Thursday, March 29, 2012

Why the Keystone Pipeline Won't Ease Pain at the Pump

President Obama’s March 22 speech at the site of a TransCanada (TRP) pipe yard in Cushing, Okla., was an attempt to highlight his administration’s energy policies as both economically sensible and environmentally sustainable.


Its political symbolism was even more significant. Rising gas prices have eroded the president’s approval ratings, with some 23 percent of Americans blaming him for the spike.

In particular, Republicans have hammered Obama for his rejection of TransCanada’s application to build its Keystone XL pipeline from Alberta to Texas, claiming that by passing up the opportunity to increase the flow of oil from Canada’s tar sands, the administration has directly contributed to higher gas prices.

Obama’s appearance in Cushing was intended to blunt those attacks. He promised to expedite the building of the “southern” portion of the Keystone pipe, which runs from Cushing to the Gulf Coast.

The administration, he said, will “cut through the red tape, break through the bureaucratic hurdles, and make this project a priority.” In the process, the White House hopes to show it’s doing what it can to ease pain at the pump.

If only it were that easy. In reality, building the southern portion of the Keystone XL pipeline might help to alleviate supply bottlenecks and get more domestic oil to refineries. But it won’t bring down gas prices.

After Obama turned down TransCanada’s application to build the Keystone XL pipeline, the Canadian company realized that the portion of the pipe that doesn’t cross the Canadian border could be built without White House approval.

It announced last month it would seek permits from the Army Corps of Engineers for a section running from Cushing to the Gulf Coast.

TransCanada’s new plan is significant to the current political debate because a recent ramp-up of production from North Dakota, Montana, and Colorado has created a glut in supply at the big oil depot in Cushing.

The spread between the price of oil that changes hands at Cushing and Europe’s grade of crude has increased in recent years, partly as a result of this oversupply. (One reason the company is pursuing “Keystone south” is that it knows the pipeline will be easy to fill.)

Just as supporters of the pipeline project claim that building it will bring gas prices down, opponents argued last fall that Keystone XL would eliminate this oversupply of oil feeding Midwestern refineries, leading to higher gas prices in the region.

In fact, the relationship between local oil supplies and gas prices is weak because many factors affect the price of gas.
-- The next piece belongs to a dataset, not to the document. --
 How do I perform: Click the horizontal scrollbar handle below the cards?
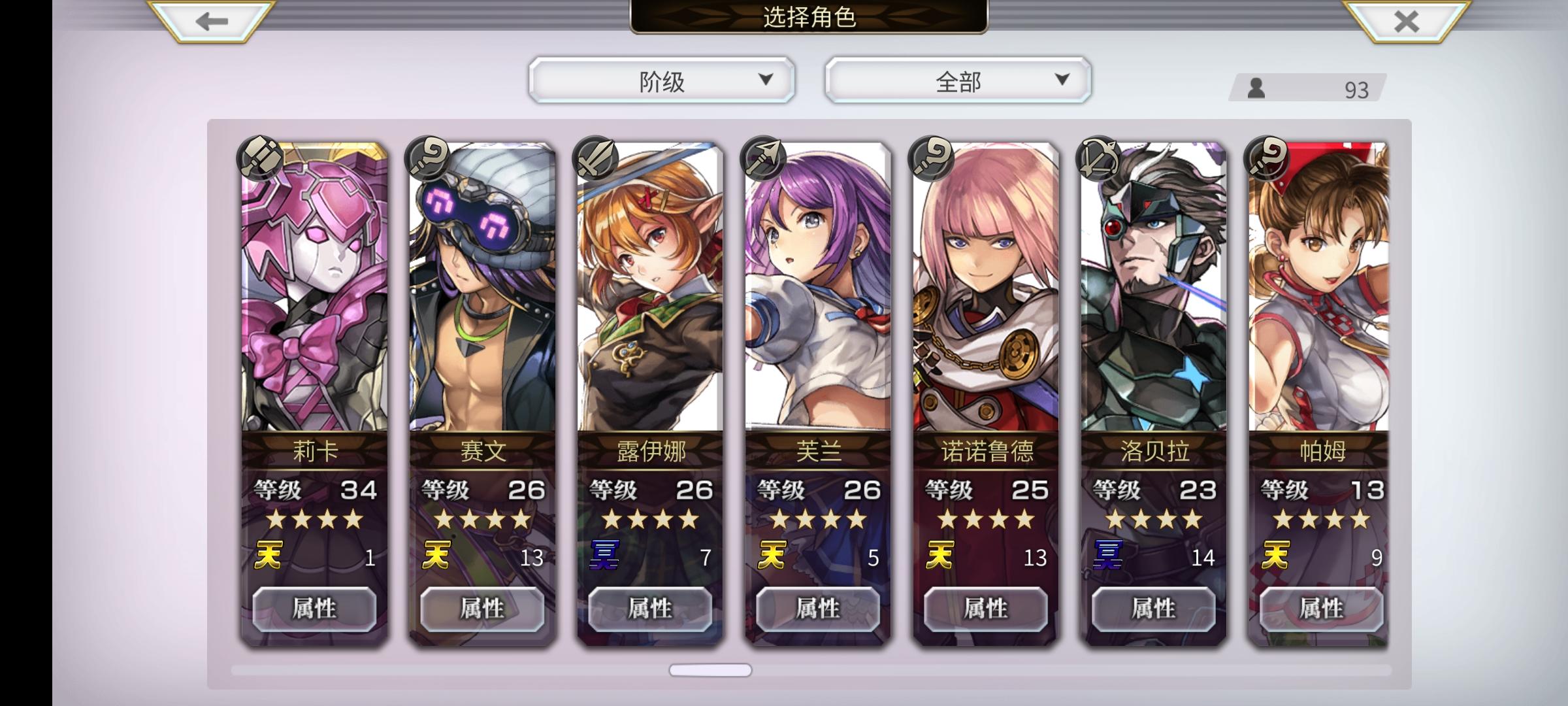click(x=710, y=670)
Americans, for instance, pay less than Europeans because our taxes are lower. Californians pay more than other Americans because of stringent air-quality requirements.

In fact, week-by-week gas prices in the Midwest, compared with the rest of the country, have not tracked the spread between West Texas Intermediate crude and Brent crude.

In November 2011, Enbridge (ENB), a second Canadian oil-and-gas infrastructure company, bought an interest in an existing pipeline that runs between Cushing and the Gulf and announced it would now be moving oil from the Midwest, rather than to it. Since then, the WTI-Brent spread has narrowed—but the Midwest’s discount at the pump has almost doubled, to 6.8 cents a gallon.

So what’s going on? Ken Green, who studies environmental science and policy at the American Enterprise Institute, a conservative think tank, says supply and perceived future supply is more of a factor in oil prices than in gas prices, where more variables come into play.

“A lot of variables can eat up a small difference in the local price of gas: weather, the cost of electricity the refiners pay, and other factors.” Although reliable data are sparse, Green says industry analysts think the margin is being “eaten up by the downstream supply chain of refiners—whose profit margin is notoriously low—transporters, blenders, etc.”

In his speech in Cushing, President Obama said that “producing more oil at home isn’t enough by itself to bring gas prices down” because “the price of oil will still be set by the global market.”

Economists agree that this is true. Indeed, even as domestic production has increased, gas spikes in the U.S. have become an annual occurrence: They’ve come earlier—and abated less—during every year since 2009.

All of which is to say that for the immediate future and maybe longer, high gas prices are here to stay. Neither presidents nor pipelines can do much about it.